The dominant lethal assay was utilized to assess the reproductive performance in male mice, possible genetic hazards, and persistent damage of aluminum (Al). Al chloride, AlCl(3), was administered subcutaneously to CD-1 adult male mice at dosages of 0, 7, or 13mg Al/kg body weight/day for 2 weeks of pre-mating periods. Females were not dosed at any time during this study. At the end of the exposure period, each male was caged with three virgin females each day. The mean mating frequencies of the Al-treated groups reduced consistently from week 4 to 6, and a dramatic reduction in male fertility was also observed. However, the mating frequency restored to near normal control levels as the experiment terminated. Results showed significantly higher numbers of post-implantation losses, foetal mortality, and induced petechial haemorrhage; also significant decreases in body weights of viable foetus throughout weeks 3-8 in the Al-treated groups. The weights of the reproductive organs of the Al-dosed animals decreased significantly as Al accumulation increased in the testes. The spermatogenetic impairment within the seminiferous tubules was also apparent. Nevertheless, these disturbances disappeared at the end of the experiments. In summary, the results demonstrated that Al exerted substantial hazards on male reproductive function and produced genetic toxicity. However, these effects were found to be reversible.

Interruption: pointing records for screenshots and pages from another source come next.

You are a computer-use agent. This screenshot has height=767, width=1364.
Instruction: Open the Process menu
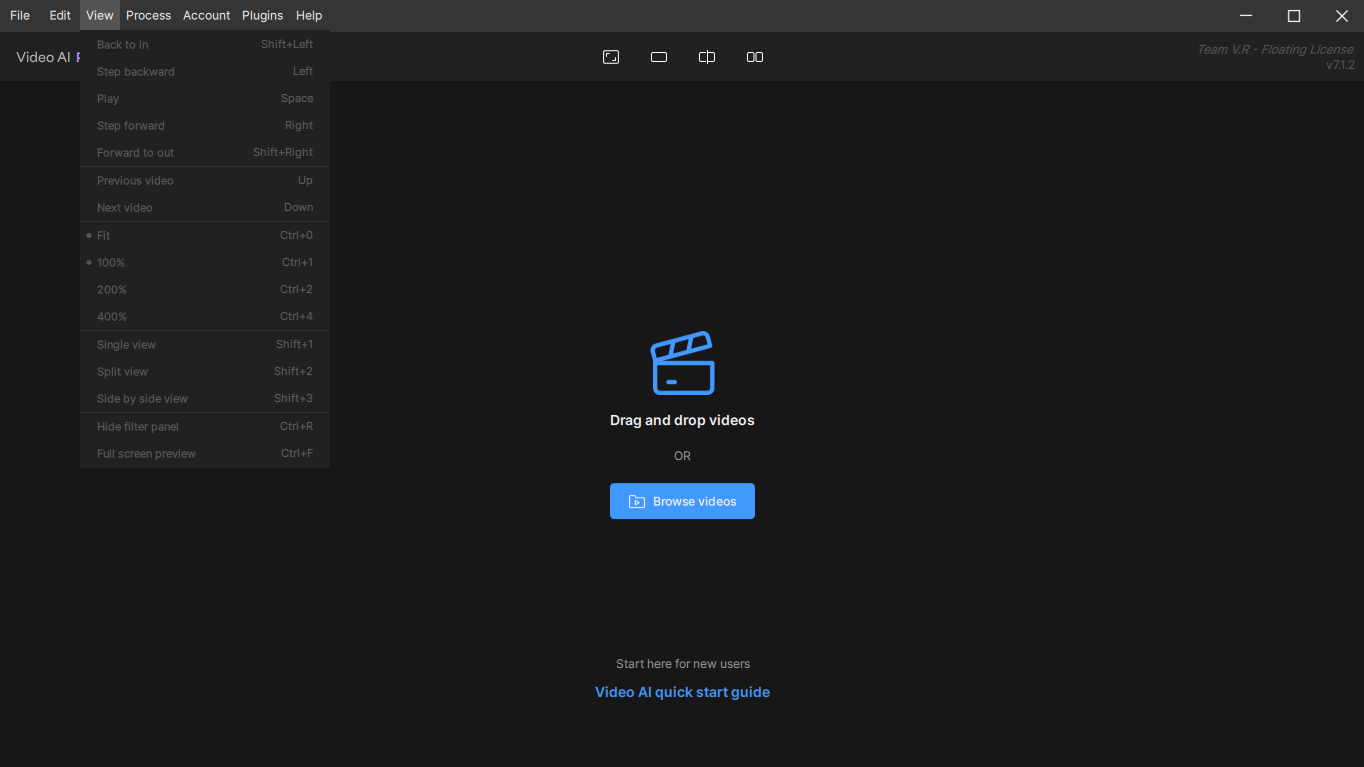148,15
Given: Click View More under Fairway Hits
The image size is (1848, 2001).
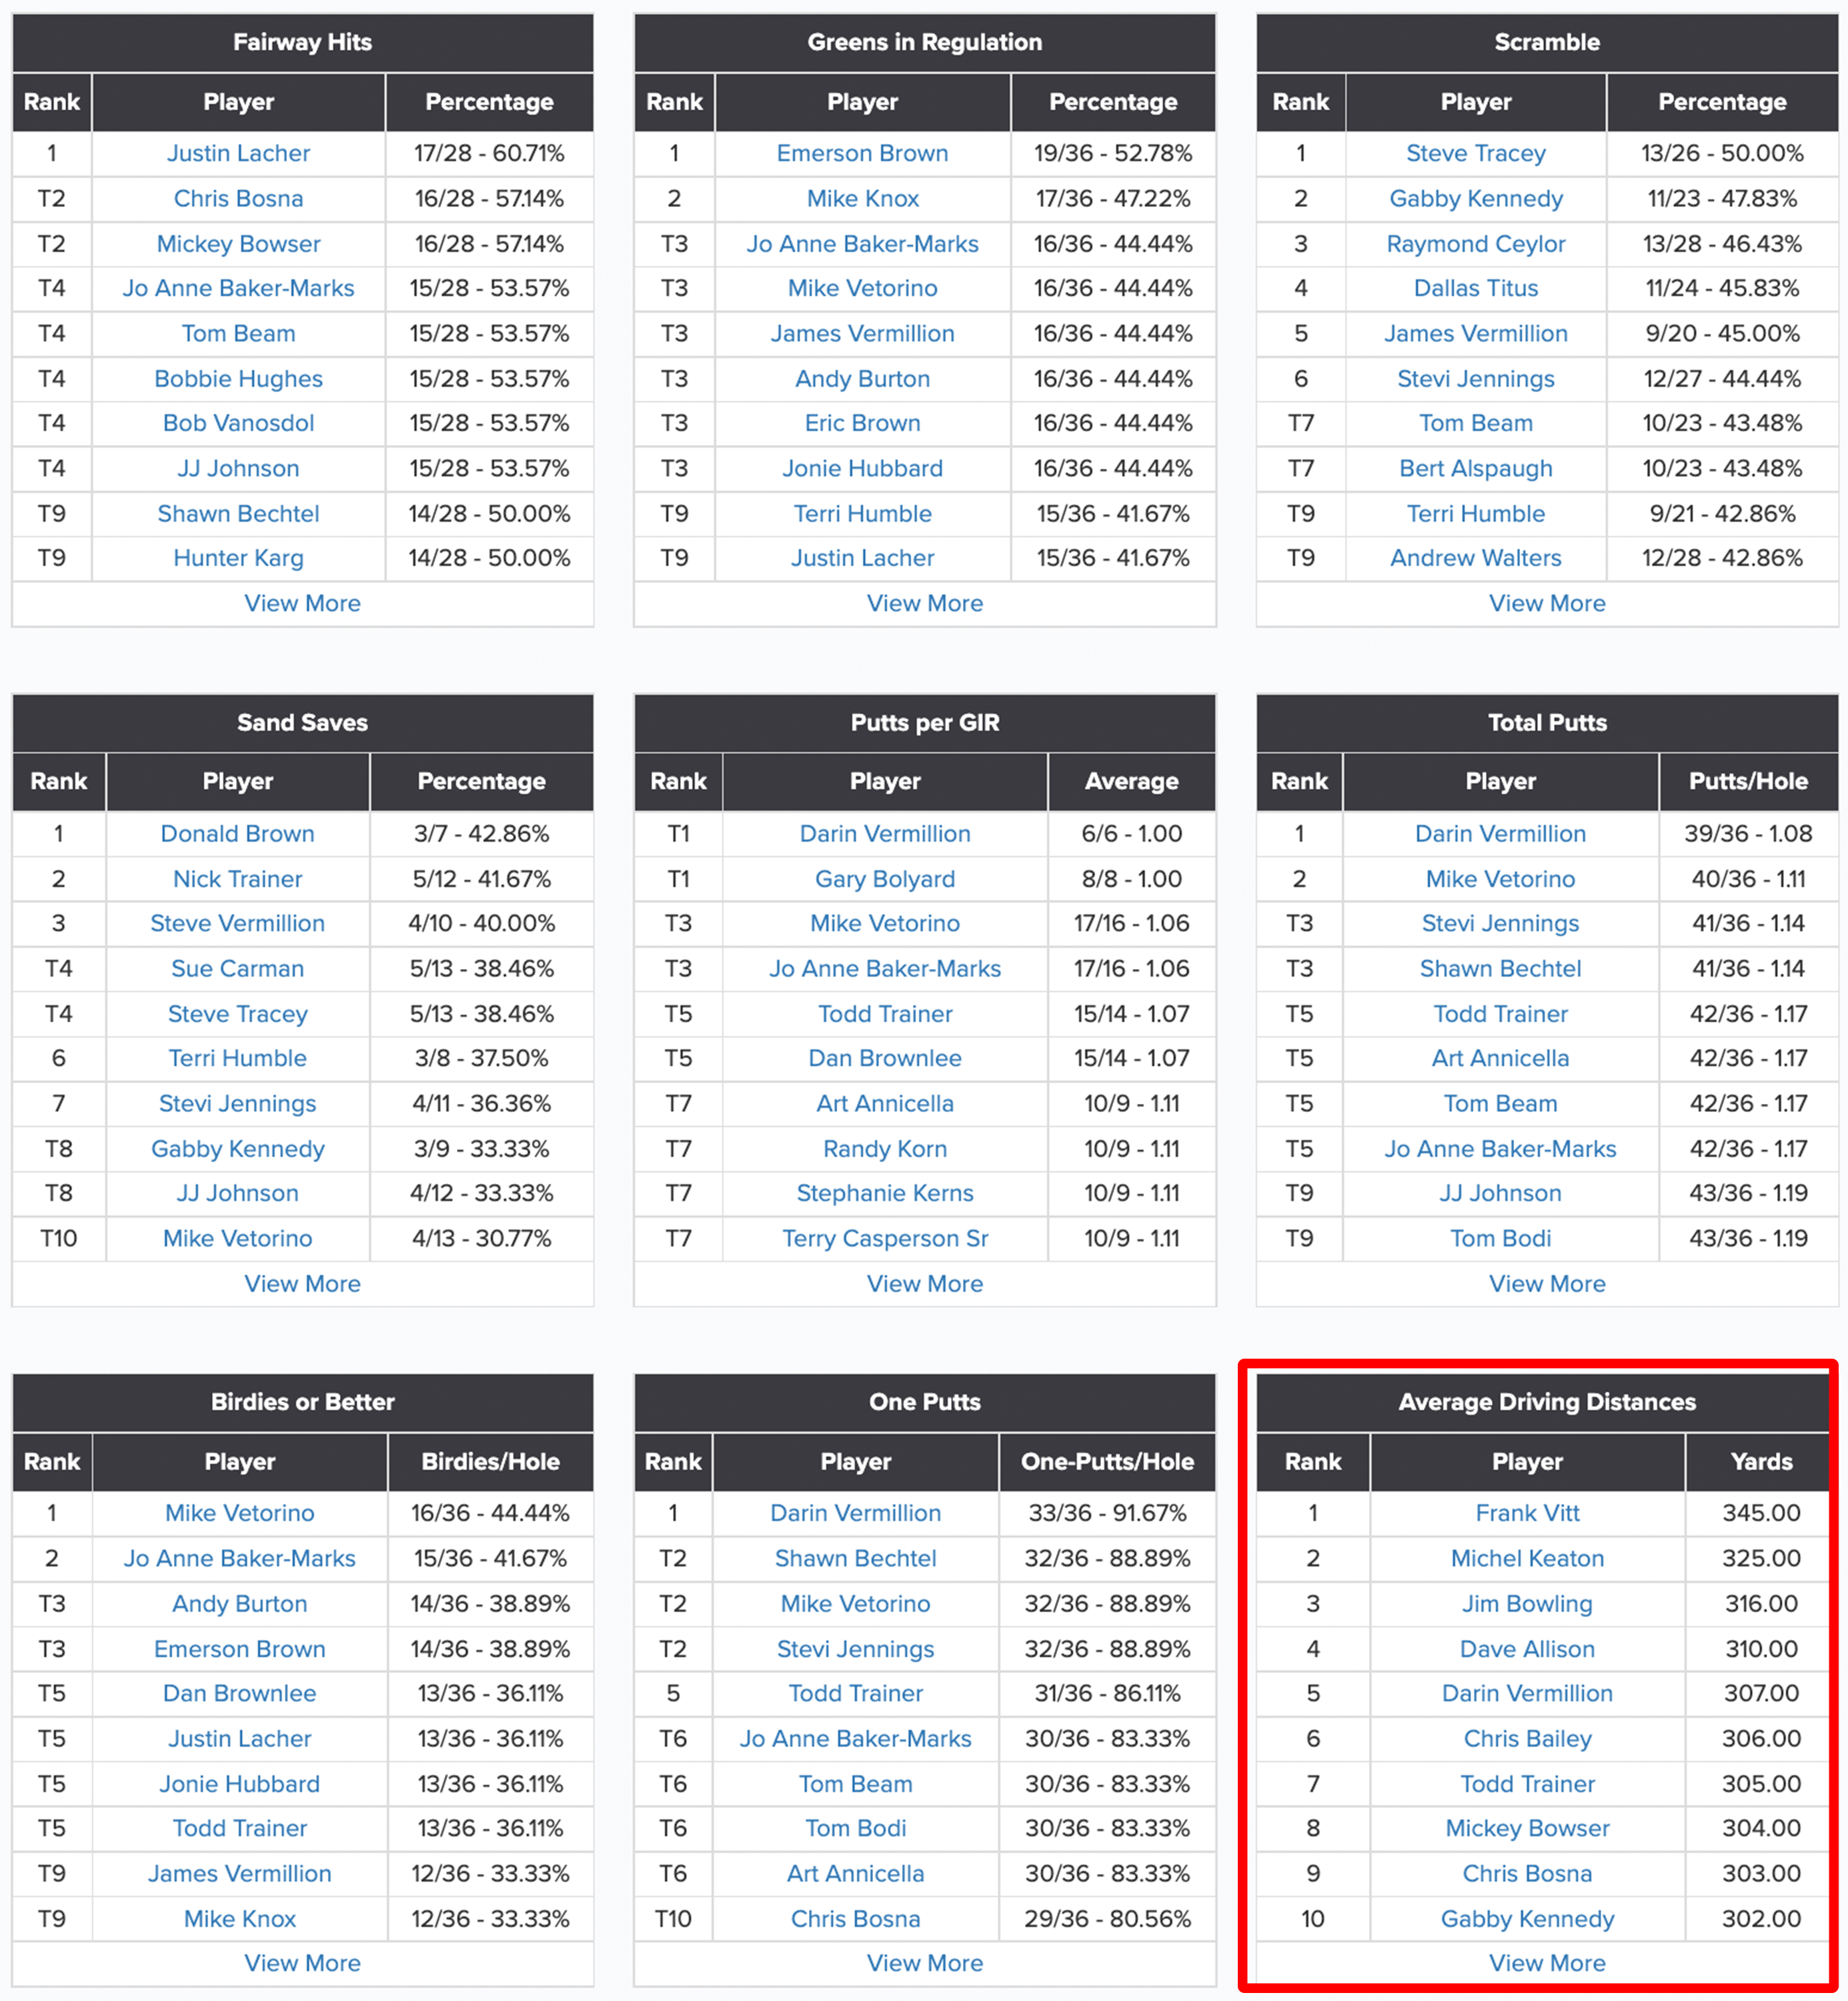Looking at the screenshot, I should pyautogui.click(x=302, y=603).
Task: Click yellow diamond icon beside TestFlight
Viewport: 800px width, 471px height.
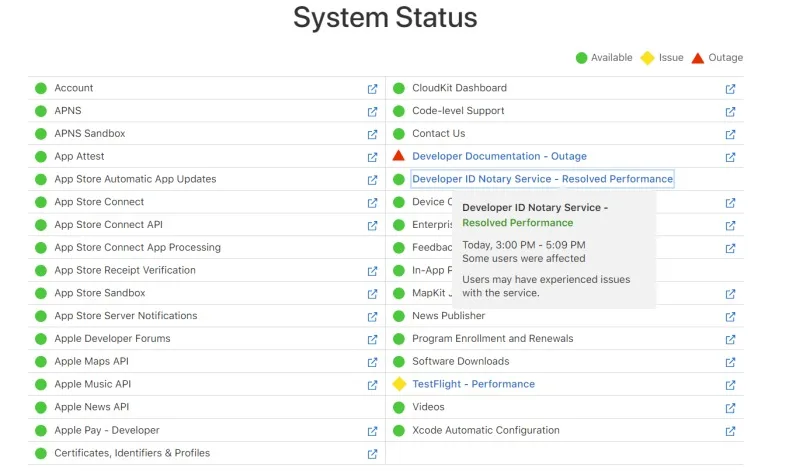Action: coord(399,384)
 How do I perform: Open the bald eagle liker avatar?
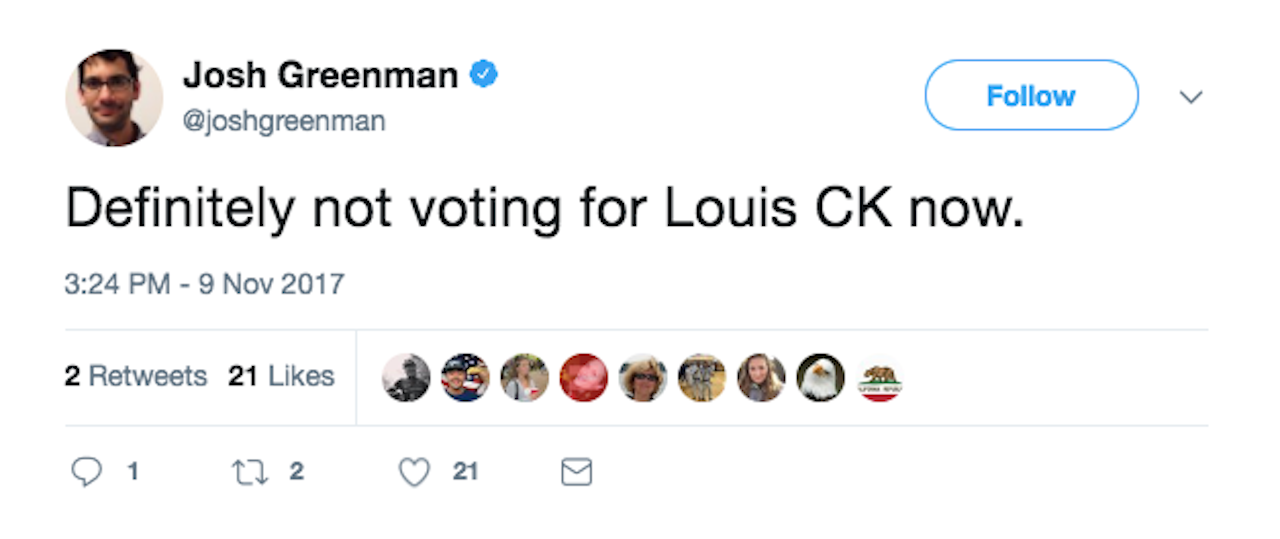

Alteration of trace element distribution and testis ACE activity in mice with high peritoneal aluminum.

The present investigation was conducted to assess the effects of subacute aluminum (Al) exposure on testicular zinc (Zn), copper (Cu), and iron (Fe) distribution in mice. Animals were intraperitoneally exposed to 0, 13, or 35 mg Al/kg body weight/d for a period of 14 d. Al concentrations in serum and testis in Al-treated animals were significantly higher than those of controls. The serum concentrations of Fe were lower, whereas serum Zn and Cu showed a pattern comparable to that of controls. The accumulation of testicular Fe and Cu remarkably increased in Al-exposed groups, whereas the Zn concentration in testis was significantly reduced only at the highest dose of Al exposure. The values of testicular thiobarbituric acid reactive substances (TBARS) were also increased after Al administration, indicating increased lipid peroxidation and oxidative stress. In addition, when the testicular Al was increased, the testis-specific angiotensin-converting enzyme (testis ACE) was noted. The results of this study indicated that part of the effect of Al intoxication on testis might contribute to abnormal metabolism of other minerals, such as Fe, Zn, and/or Cu. It was also suggested that reduced testis ACE activity presumably plays an important role in oxidative damage of Al-induced testicular toxicity.